* **Task item**
Start to finish, write out the entries exactly, leaving the pictures aside.

* **The records**
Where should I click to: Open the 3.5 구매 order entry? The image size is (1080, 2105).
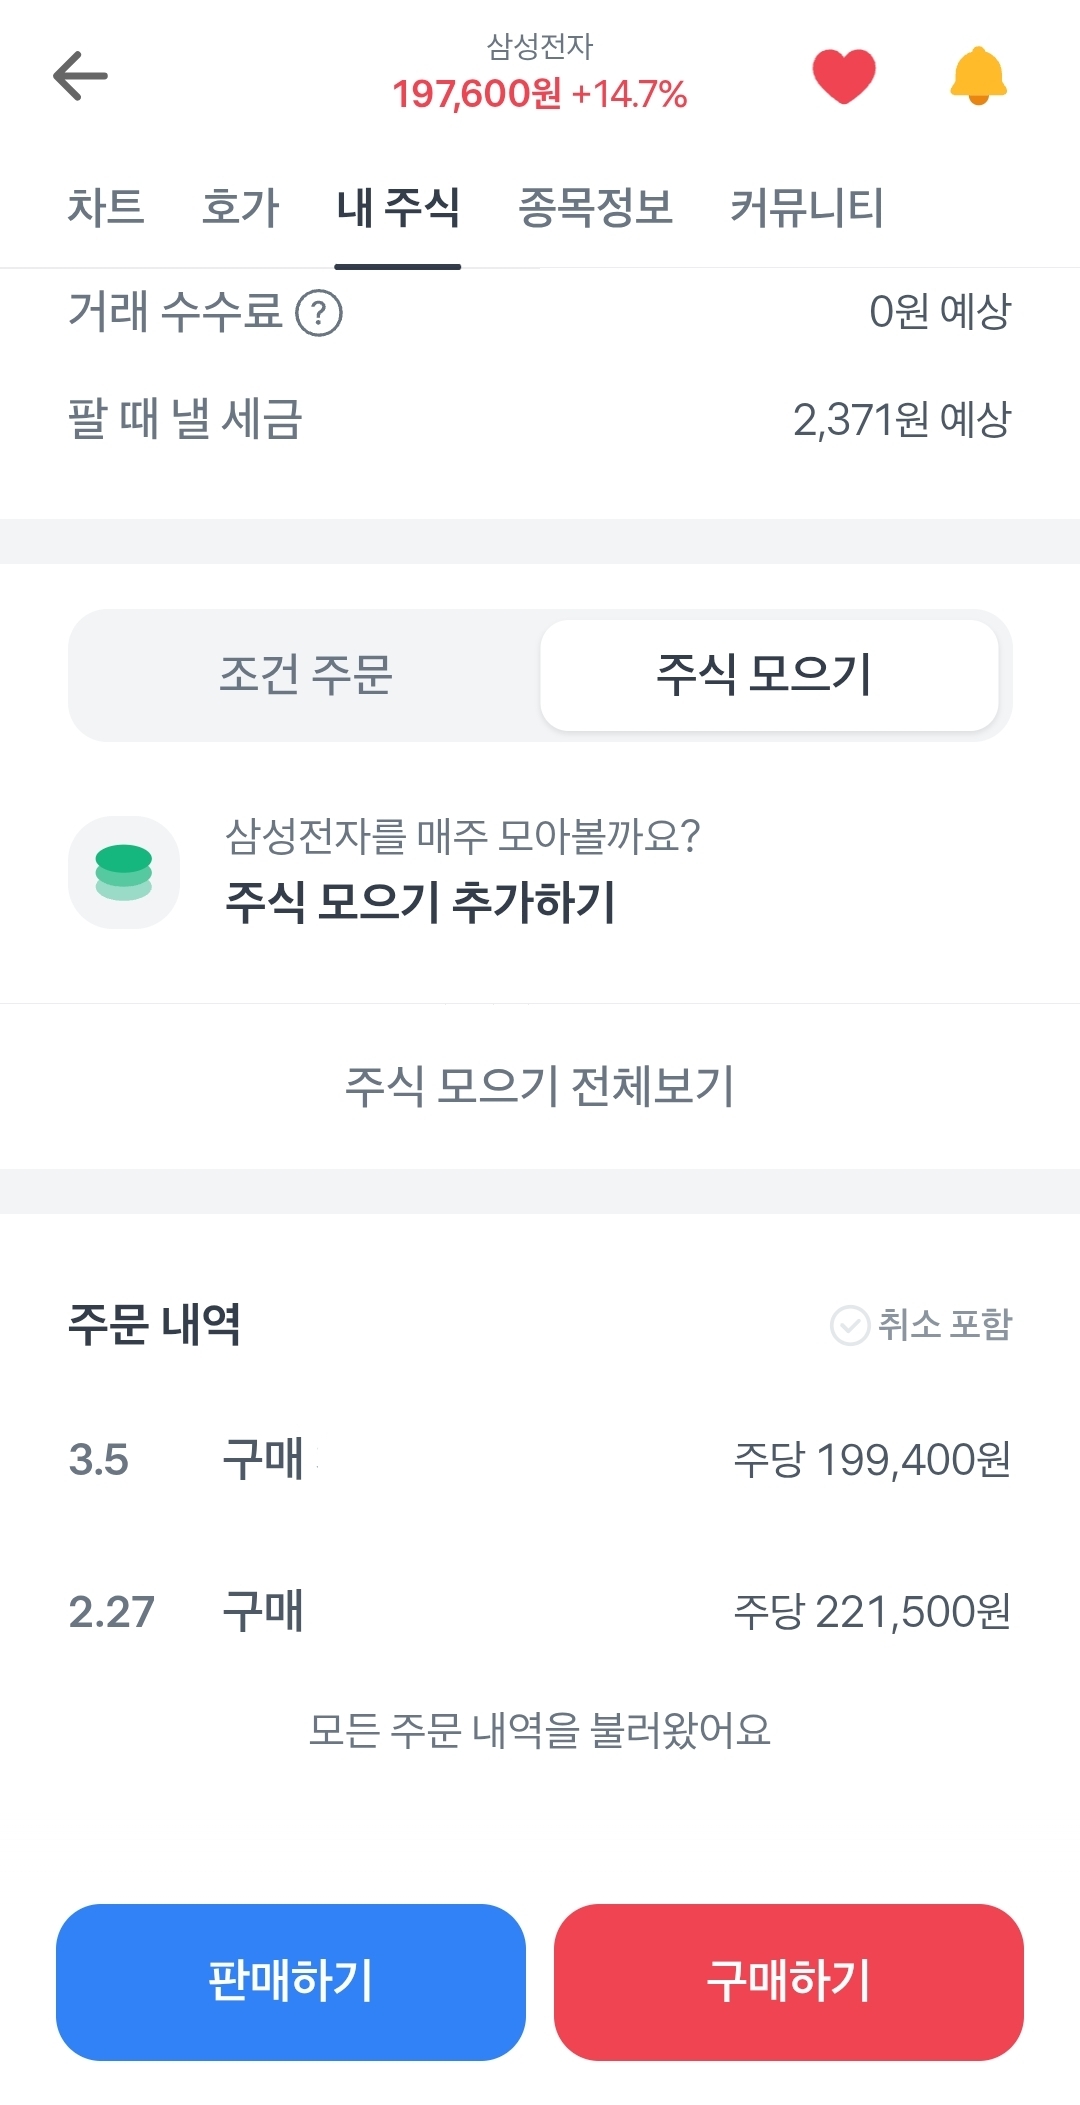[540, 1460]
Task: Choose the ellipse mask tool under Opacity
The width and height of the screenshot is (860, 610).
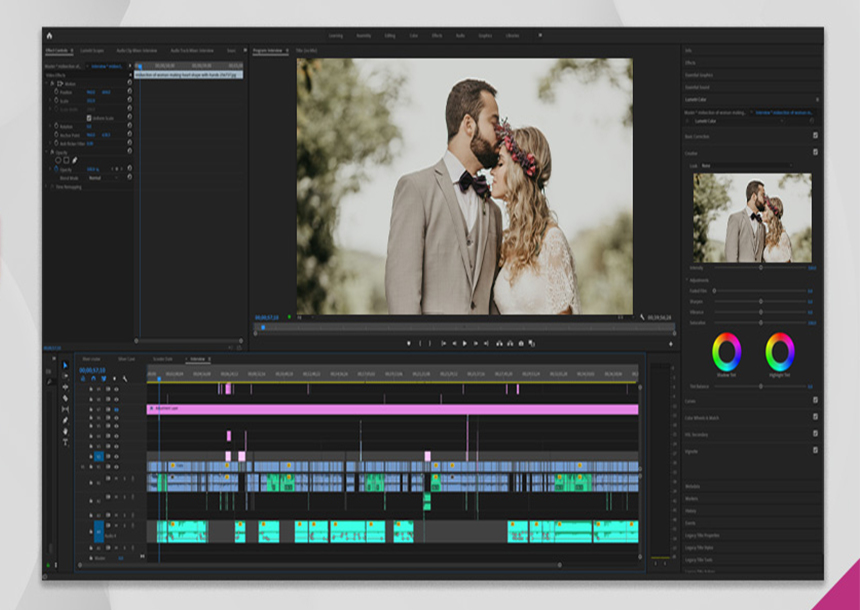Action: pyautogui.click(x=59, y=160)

* **Problem solution**
Where should I click to: Open the 3.5 구매 order entry? The image size is (1080, 2105).
[540, 1460]
Task: Choose the ellipse mask tool under Opacity
The width and height of the screenshot is (860, 610).
Action: pyautogui.click(x=59, y=160)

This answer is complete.